Implementation:Ggml org Ggml Sycl mmvq
| Knowledge Sources | |
|---|---|
| Domains | ML_Infrastructure, GPU_Compute, Quantization |
| Last Updated | 2025-05-15 12:00 GMT |
Overview
Quantized matrix-vector multiply (MMVQ) kernels for the SYCL backend, optimized for single-token inference with quantized weights.
Description
mmvq.cpp implements the optimized matrix-vector multiplication path for quantized weights on the SYCL backend. This is the most common inference scenario (batch=1, single token generation), making these kernels performance-critical. Two kernel variants are provided:
- mul_mat_vec_q: The standard kernel where each subgroup (warp) processes one matrix row. Threads iterate over quantized blocks in the row, computing vec_dot_q dot products between quantized weight blocks and q8_1-quantized input vectors. Partial sums are reduced across the warp using dpct::permute_sub_group_by_xor shuffle operations, and thread 0 writes the final result.
- mul_mat_vec_q_reorder: An optimized variant for Structure-of-Arrays (SoA) memory layouts. Instead of accessing interleaved block data, it reads separated scale and quant arrays for better memory coalescing on GPU hardware. Uses sycl::reduce_over_group for the final reduction.

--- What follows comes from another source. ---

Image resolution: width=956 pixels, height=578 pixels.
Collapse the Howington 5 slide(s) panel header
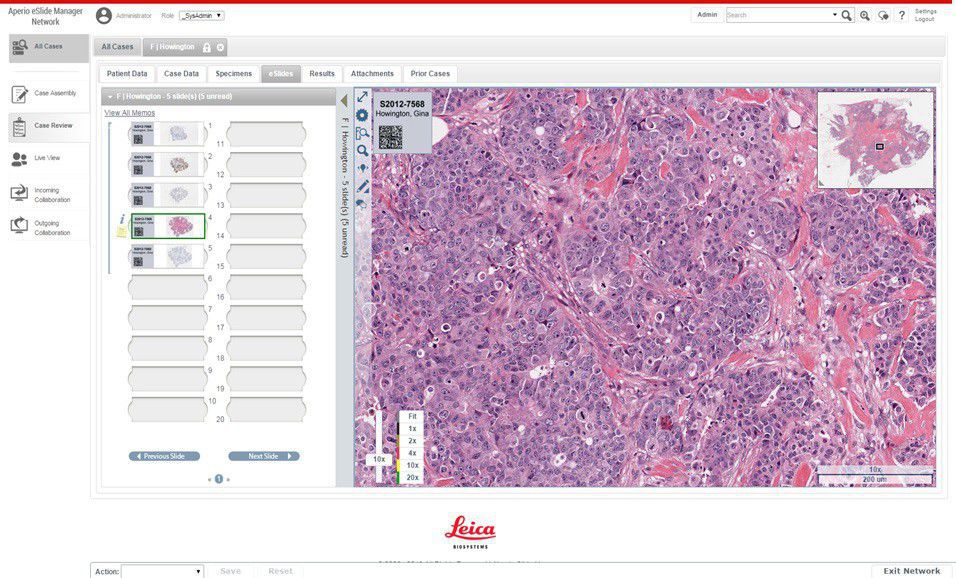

The kernels are templated on quantization parameters (qk, qi, vdr) and the vec_dot function pointer, with instantiations for all supported quantization types: q4_0, q4_1, q5_0, q5_1, q8_0, q2_K, q3_K, q4_K, q5_K, q6_K, and IQ types.
The public dispatch function ggml_sycl_op_mul_mat_vec_q selects between the standard and reorder variants based on the device's optimize_feature.reorder capability and launches with appropriate work-group dimensions.
Usage
Called from the main SYCL backend during matrix-vector multiplication for single-token inference. The MMVQ path is the default for batch=1 unless GGML_SYCL_PRIORITIZE_DMMV is set, in which case DMMV is used instead. MMVQ is generally faster because it avoids full dequantization.
Code Reference
Source Location
- Repository: GGML
- File: src/ggml-sycl/mmvq.cpp
- Lines: 1156
Signatures
// Standard quantized mat-vec kernel
template <int qk, int qi, typename block_q_t, int vdr, vec_dot_q_sycl_t vec_dot_q_sycl>
static void mul_mat_vec_q(const void * __restrict__ vx,
const void * __restrict__ vy, float * __restrict__ dst,
const int ncols, const int nrows, const sycl::nd_item<3> & item_ct1);
// Reordered (SoA) variant
template <typename reorder_vec_dot_q_sycl>
static void mul_mat_vec_q_reorder(const void * __restrict__ vx,
const void * __restrict__ vy, float * __restrict__ dst,
const int ncols, const int nrows, const sycl::nd_item<3> & nd_item);
// Public dispatch function
void ggml_sycl_op_mul_mat_vec_q(
ggml_backend_sycl_context & ctx,
const ggml_tensor * src0, const ggml_tensor * src1,
ggml_tensor * dst, const char * src0_dd_i,
const float * src1_ddf_i, const char * src1_ddq_i,
float * dst_dd_i, const int64_t row_low, const int64_t row_high,
const int64_t src1_ncols, const int64_t src1_padded_row_size,
const dpct::queue_ptr & stream);
I/O Contract
Inputs
| Name | Type | Required | Description |
|---|---|---|---|
| vx | const void * | Yes | Quantized weight matrix data |
| vy | const void * | Yes | q8_1-quantized input vector data |
| ncols | int | Yes | Number of columns in the weight matrix |
| nrows | int | Yes | Number of rows in the weight matrix |
Outputs
| Name | Type | Description |
|---|---|---|
| dst | float * | Output vector of size nrows with the matrix-vector product |
Usage Examples
// Called internally during single-token inference (batch=1):
ggml_sycl_op_mul_mat_vec_q(ctx, weight_tensor, input_tensor, output_tensor,
weight_data, nullptr, input_q8_data, output_data,
0, nrows, 1, padded_row_size, stream);